Re: [RFC 12/13] mm, compaction: more reliably increase direct compaction priority

Vlastimil Babka
In reply to this post by Michal Hocko-4
On 05/13/2016 04:15 PM, Michal Hocko wrote:

> On Tue 10-05-16 09:36:02, Vlastimil Babka wrote:
>>
>> - should_compact_retry() is only called when should_reclaim_retry() returns
>>    false. This means that compaction priority cannot get increased as long
>>    as reclaim makes sufficient progress. Theoretically, reclaim should stop
>>    retrying for high-order allocations as long as the high-order page doesn't
>>    exist but due to races, this may result in spurious retries when the
>>    high-order page momentarily does exist.
>
> This is intentional behavior and I would like to preserve it if it is
> possible. For higher order pages should_reclaim_retry retries as long
> as there are some eligible high order pages present which are just hidden
> by the watermark check. So this is mostly to get us over watermarks to
> start carrying about fragmentation. If we race there then nothing really
> terrible should happen and we should eventually converge to a terminal
> state.
>
> Does this make sense to you?

Yeah it should work, my only worry was that this may get subtly wrong
(as experience shows us) and due to e.g. slightly different watermark
checks and/or a corner-case zone such as ZONE_DMA,
should_reclaim_retry() would keep returning true, even if reclaim
couldn't/wouldn't help anything. Then compaction would be needlessly
kept at ineffective priority.

Also my understanding of the initial compaction priorities is to lower
the latency if fragmentation is just light and there's enough memory.
Once we start struggling, I don't see much point in not switching to the
full compaction priority quickly.
Reply | Threaded
Open this post in threaded view
|

Re: [RFC 11/13] mm, compaction: add the ultimate direct compaction priority

Michal Hocko-4
In reply to this post by Vlastimil Babka
On Mon 16-05-16 09:17:11, Vlastimil Babka wrote:
> On 05/13/2016 03:38 PM, Michal Hocko wrote:
> > On Tue 10-05-16 09:36:01, Vlastimil Babka wrote:
[...]
> > > such as hugetlbfs allocations, and reduce some corner-case OOM's for non-costly
> > > allocations.
> >
> > My testing has shown that even with the current implementation with
> > deferring, skip hints and cached positions had (close to) 100% success
> > rate even with close to OOM conditions.
>
> Hmm, I thought you at one point said that ignoring skip hints was a large
> improvement, because the current resetting of them is just too fuzzy.

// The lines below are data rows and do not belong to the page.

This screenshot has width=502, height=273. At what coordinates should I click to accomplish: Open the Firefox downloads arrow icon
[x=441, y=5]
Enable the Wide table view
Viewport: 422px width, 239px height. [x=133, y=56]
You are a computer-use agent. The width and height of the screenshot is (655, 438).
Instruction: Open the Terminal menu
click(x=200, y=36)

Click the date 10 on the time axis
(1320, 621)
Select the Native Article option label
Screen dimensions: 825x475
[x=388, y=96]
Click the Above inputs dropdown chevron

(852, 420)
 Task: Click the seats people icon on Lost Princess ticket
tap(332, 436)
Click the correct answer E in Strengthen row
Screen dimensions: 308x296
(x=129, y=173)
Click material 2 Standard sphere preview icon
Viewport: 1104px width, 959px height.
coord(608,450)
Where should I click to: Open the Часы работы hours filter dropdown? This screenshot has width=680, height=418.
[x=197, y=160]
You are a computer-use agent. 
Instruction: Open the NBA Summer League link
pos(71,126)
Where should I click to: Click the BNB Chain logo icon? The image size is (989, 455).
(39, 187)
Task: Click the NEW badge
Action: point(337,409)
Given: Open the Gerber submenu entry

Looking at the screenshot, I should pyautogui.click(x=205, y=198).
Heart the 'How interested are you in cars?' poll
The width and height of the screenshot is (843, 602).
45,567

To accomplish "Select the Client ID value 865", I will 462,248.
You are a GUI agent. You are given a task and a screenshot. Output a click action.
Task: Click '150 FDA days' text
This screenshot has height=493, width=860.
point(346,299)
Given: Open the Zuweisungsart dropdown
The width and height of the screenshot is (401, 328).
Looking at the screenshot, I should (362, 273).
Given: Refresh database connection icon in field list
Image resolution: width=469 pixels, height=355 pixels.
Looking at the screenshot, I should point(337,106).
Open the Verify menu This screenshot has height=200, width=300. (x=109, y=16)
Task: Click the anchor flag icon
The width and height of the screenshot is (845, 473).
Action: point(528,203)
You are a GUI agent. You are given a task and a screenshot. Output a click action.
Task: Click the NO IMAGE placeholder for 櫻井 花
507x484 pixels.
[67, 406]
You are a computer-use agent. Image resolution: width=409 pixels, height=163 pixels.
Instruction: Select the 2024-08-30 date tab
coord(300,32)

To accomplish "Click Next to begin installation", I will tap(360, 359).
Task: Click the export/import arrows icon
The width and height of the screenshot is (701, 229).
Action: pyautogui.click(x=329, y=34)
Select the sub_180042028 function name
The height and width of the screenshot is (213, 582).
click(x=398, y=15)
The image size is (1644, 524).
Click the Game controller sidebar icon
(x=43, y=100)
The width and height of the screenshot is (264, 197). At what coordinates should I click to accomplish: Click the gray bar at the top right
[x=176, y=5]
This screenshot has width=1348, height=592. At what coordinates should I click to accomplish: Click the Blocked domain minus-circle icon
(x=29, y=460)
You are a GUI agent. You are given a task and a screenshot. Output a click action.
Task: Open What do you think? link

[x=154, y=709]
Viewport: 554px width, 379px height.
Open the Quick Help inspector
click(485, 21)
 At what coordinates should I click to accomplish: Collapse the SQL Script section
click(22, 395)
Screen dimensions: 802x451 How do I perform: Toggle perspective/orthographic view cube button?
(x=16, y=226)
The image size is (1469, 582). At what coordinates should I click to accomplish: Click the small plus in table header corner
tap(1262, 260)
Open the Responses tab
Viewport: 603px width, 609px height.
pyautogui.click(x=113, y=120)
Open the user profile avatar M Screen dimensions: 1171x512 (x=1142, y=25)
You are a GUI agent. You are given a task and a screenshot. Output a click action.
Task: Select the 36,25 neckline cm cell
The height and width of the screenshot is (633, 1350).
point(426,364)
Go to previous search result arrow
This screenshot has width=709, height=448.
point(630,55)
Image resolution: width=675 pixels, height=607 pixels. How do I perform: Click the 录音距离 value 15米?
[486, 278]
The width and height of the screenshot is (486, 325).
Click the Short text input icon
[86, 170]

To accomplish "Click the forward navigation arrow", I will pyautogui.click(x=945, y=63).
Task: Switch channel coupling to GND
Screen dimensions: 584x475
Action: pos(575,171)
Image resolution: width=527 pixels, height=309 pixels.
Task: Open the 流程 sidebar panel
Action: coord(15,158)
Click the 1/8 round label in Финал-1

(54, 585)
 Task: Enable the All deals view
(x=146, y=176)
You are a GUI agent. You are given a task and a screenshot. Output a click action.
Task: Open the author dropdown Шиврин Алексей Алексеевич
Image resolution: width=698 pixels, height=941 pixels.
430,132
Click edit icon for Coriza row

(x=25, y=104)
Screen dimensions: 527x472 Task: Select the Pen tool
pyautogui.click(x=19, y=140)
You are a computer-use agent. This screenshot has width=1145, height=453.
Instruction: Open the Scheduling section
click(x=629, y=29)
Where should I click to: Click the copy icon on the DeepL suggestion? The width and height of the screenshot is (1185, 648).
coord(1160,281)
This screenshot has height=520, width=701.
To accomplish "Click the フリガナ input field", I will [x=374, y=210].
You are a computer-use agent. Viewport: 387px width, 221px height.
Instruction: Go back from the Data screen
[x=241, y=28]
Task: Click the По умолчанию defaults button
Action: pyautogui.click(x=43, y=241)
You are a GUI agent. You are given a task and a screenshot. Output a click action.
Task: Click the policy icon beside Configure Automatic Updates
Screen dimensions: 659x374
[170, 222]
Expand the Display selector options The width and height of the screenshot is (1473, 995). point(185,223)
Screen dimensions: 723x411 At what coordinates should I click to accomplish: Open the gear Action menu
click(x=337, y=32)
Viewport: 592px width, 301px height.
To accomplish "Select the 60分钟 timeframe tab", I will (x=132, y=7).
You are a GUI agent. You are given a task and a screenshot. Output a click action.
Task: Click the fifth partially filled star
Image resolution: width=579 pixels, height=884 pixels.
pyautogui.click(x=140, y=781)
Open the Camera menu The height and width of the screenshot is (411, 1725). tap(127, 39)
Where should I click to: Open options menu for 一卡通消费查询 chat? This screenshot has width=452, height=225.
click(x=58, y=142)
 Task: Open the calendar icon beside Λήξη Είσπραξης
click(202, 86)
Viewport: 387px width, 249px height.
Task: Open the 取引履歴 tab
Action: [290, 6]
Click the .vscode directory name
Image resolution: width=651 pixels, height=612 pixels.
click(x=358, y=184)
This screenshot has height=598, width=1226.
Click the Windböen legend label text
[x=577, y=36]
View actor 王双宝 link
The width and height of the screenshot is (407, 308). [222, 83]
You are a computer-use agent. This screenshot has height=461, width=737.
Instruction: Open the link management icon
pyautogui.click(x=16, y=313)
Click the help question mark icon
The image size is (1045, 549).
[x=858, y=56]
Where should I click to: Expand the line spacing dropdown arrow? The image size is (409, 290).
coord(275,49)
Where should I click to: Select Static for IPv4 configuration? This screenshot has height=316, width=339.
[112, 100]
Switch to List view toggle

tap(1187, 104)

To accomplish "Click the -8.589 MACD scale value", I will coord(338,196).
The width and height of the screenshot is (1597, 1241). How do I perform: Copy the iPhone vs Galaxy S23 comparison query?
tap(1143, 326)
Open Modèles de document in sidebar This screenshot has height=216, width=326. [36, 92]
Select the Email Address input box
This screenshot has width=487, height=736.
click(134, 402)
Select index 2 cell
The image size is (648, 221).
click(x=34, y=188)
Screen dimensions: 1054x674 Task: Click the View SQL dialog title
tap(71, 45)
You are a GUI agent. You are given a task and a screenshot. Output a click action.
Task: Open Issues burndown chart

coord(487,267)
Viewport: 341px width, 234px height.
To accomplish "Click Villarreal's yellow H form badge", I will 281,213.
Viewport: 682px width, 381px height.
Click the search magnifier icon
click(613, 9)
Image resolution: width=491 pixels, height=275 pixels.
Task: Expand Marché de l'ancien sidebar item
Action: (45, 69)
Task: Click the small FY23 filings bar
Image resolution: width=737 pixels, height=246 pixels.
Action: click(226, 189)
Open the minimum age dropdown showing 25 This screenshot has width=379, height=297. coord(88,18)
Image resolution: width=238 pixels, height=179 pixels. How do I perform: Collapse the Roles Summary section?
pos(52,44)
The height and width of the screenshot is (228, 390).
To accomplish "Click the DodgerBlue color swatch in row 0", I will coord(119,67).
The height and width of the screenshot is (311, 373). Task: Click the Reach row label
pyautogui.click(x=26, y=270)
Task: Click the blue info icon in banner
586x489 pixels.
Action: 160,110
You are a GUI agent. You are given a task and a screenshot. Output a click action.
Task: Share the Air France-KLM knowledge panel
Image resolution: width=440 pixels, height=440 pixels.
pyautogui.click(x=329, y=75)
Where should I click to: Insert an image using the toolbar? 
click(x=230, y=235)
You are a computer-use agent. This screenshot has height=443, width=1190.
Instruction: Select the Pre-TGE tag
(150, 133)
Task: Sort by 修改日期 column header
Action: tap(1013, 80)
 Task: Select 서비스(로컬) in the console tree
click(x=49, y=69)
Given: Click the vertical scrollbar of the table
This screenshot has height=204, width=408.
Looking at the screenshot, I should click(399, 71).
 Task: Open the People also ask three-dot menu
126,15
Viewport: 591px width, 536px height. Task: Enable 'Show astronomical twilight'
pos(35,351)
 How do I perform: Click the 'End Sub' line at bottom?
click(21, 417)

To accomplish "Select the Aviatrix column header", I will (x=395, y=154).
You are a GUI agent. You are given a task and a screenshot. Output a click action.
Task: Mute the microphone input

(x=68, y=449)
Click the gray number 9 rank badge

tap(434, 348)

Not in the hugetlb test. But you are right that skip hints resulted in
really fuzzy behavior.
--
Michal Hocko
SUSE Labs
Reply | Threaded
Open this post in threaded view
|

Re: [RFC 12/13] mm, compaction: more reliably increase direct compaction priority

Michal Hocko-4
In reply to this post by Vlastimil Babka
On Mon 16-05-16 09:31:44, Vlastimil Babka wrote:

> On 05/13/2016 04:15 PM, Michal Hocko wrote:
> > On Tue 10-05-16 09:36:02, Vlastimil Babka wrote:
> > >
> > > - should_compact_retry() is only called when should_reclaim_retry() returns
> > >    false. This means that compaction priority cannot get increased as long
> > >    as reclaim makes sufficient progress. Theoretically, reclaim should stop
> > >    retrying for high-order allocations as long as the high-order page doesn't
> > >    exist but due to races, this may result in spurious retries when the
> > >    high-order page momentarily does exist.
> >
> > This is intentional behavior and I would like to preserve it if it is
> > possible. For higher order pages should_reclaim_retry retries as long
> > as there are some eligible high order pages present which are just hidden
> > by the watermark check. So this is mostly to get us over watermarks to
> > start carrying about fragmentation. If we race there then nothing really
> > terrible should happen and we should eventually converge to a terminal
> > state.
> >
> > Does this make sense to you?
>
> Yeah it should work, my only worry was that this may get subtly wrong (as
> experience shows us) and due to e.g. slightly different watermark checks
> and/or a corner-case zone such as ZONE_DMA, should_reclaim_retry() would
> keep returning true, even if reclaim couldn't/wouldn't help anything. Then
> compaction would be needlessly kept at ineffective priority.

watermark check for ZONE_DMA should always fail because it fails even
when is completely free to the lowmem reserves. I had a subtle bug in
the original code to check highzone_idx rather than classzone_idx but
that should the fix has been posted recently:
http://lkml.kernel.org/r/1463051677-29418-2-git-send-email-mhocko@...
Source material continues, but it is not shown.